:: EXERCISE INSTRUCTIONS ::
In the listing below, the lines starting with the line with "コンテキスト domain card" and going on through the line with "Task: Click the presentation slide area" are to be reproduced exactly, and only those.
[DATA FOR ANALYSIS — start]
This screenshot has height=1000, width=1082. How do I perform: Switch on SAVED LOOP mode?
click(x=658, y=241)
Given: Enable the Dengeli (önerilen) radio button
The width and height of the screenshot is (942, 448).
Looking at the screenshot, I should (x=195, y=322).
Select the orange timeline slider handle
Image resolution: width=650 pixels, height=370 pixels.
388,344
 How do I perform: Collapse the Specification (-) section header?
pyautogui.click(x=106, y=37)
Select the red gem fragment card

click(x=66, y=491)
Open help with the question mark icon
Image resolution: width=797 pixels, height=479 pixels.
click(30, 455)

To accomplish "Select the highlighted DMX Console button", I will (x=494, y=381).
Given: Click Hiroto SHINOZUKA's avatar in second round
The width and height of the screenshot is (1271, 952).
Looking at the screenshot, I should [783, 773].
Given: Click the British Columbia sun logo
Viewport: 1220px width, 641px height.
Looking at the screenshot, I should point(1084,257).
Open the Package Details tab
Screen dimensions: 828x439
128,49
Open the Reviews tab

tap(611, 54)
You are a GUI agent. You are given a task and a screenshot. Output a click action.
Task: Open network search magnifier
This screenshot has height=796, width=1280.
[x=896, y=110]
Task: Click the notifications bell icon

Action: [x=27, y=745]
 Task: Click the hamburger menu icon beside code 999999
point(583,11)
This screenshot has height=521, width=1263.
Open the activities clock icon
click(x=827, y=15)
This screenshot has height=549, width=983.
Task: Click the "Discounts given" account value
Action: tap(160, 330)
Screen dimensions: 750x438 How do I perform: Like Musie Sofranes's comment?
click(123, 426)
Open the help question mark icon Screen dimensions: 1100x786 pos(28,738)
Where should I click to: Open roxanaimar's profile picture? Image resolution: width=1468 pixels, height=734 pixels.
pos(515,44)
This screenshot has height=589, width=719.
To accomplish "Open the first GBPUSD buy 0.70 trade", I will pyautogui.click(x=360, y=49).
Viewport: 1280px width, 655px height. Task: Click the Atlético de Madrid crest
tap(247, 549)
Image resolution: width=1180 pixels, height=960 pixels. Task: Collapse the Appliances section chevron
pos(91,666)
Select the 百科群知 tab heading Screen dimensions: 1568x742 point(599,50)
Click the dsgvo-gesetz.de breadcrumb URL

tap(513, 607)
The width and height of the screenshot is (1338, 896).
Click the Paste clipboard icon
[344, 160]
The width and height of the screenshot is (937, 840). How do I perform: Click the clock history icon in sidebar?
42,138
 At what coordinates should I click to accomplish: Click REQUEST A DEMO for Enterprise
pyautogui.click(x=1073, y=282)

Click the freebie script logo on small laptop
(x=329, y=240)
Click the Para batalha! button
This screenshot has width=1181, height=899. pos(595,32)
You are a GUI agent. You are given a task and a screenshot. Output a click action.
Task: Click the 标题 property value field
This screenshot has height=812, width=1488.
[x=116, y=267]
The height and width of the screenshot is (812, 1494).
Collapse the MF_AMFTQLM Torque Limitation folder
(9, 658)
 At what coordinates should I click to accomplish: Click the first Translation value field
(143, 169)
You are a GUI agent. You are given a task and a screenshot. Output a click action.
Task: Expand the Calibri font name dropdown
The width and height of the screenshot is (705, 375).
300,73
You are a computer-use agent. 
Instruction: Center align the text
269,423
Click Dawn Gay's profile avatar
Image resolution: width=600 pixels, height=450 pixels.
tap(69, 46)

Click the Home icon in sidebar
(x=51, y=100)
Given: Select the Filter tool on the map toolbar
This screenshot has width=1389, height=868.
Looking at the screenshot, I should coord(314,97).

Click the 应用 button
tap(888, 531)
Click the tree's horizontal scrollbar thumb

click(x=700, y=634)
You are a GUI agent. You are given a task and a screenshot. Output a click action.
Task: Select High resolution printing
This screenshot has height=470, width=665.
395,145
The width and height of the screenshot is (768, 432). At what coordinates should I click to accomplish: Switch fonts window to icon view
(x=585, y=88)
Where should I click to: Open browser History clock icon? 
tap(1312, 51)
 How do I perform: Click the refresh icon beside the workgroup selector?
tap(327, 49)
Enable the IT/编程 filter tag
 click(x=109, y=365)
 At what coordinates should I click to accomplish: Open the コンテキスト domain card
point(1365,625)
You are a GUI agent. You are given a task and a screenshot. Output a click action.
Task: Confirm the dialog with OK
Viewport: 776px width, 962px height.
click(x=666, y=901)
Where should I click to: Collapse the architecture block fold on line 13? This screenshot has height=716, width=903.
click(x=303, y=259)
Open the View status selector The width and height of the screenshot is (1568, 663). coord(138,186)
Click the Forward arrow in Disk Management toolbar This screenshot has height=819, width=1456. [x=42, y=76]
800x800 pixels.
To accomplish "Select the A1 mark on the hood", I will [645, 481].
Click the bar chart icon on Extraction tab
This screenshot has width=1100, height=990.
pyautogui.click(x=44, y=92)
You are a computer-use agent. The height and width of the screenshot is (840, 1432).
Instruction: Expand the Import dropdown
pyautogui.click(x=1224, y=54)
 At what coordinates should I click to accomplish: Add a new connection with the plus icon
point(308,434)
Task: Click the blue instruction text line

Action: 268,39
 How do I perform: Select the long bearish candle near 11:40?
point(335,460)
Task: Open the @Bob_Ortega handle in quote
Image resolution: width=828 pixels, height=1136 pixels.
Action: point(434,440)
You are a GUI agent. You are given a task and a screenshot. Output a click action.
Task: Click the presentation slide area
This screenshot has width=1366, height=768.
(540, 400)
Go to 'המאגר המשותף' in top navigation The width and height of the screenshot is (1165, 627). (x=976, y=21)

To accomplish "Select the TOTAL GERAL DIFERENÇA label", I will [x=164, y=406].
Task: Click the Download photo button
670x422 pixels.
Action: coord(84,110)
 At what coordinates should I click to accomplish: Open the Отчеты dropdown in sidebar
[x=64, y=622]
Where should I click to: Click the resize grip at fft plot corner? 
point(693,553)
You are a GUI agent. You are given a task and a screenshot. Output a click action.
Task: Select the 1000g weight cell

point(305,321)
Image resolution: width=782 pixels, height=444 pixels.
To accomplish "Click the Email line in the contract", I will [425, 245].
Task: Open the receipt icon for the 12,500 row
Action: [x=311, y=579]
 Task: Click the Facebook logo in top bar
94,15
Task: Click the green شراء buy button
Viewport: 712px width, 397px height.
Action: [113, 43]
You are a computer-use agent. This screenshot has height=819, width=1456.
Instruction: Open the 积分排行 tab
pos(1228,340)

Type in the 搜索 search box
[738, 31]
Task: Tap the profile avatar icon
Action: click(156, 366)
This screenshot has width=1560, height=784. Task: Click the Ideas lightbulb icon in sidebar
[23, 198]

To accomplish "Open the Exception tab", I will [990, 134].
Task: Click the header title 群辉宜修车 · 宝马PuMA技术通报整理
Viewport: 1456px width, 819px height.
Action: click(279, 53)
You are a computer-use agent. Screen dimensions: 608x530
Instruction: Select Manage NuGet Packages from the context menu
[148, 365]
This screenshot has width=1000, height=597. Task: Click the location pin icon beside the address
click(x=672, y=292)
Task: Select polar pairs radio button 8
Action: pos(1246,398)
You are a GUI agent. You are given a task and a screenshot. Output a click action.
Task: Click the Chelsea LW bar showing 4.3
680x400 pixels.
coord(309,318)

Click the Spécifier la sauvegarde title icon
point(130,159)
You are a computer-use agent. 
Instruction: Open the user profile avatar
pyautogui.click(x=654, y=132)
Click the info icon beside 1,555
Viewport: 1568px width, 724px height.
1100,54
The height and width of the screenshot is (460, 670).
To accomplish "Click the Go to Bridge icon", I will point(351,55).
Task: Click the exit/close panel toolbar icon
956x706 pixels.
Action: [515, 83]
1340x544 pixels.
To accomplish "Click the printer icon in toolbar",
[DATA FOR ANALYSIS — finish]
:: EXERCISE ANSWER ::
 At what coordinates should I click to accomplish: Open the コンテキスト domain card
point(1365,625)
You are a GUI agent. You are given a task and a screenshot. Output a click action.
Task: Confirm the dialog with OK
Viewport: 776px width, 962px height.
click(x=666, y=901)
Where should I click to: Collapse the architecture block fold on line 13? This screenshot has height=716, width=903.
click(x=303, y=259)
Open the View status selector The width and height of the screenshot is (1568, 663). coord(138,186)
Click the Forward arrow in Disk Management toolbar This screenshot has height=819, width=1456. [x=42, y=76]
800x800 pixels.
To accomplish "Select the A1 mark on the hood", I will [645, 481].
Click the bar chart icon on Extraction tab
This screenshot has width=1100, height=990.
pyautogui.click(x=44, y=92)
You are a computer-use agent. The height and width of the screenshot is (840, 1432).
Instruction: Expand the Import dropdown
pyautogui.click(x=1224, y=54)
 At what coordinates should I click to accomplish: Add a new connection with the plus icon
point(308,434)
Task: Click the blue instruction text line

Action: 268,39
 How do I perform: Select the long bearish candle near 11:40?
point(335,460)
Task: Open the @Bob_Ortega handle in quote
Image resolution: width=828 pixels, height=1136 pixels.
Action: point(434,440)
You are a GUI agent. You are given a task and a screenshot. Output a click action.
Task: Click the presentation slide area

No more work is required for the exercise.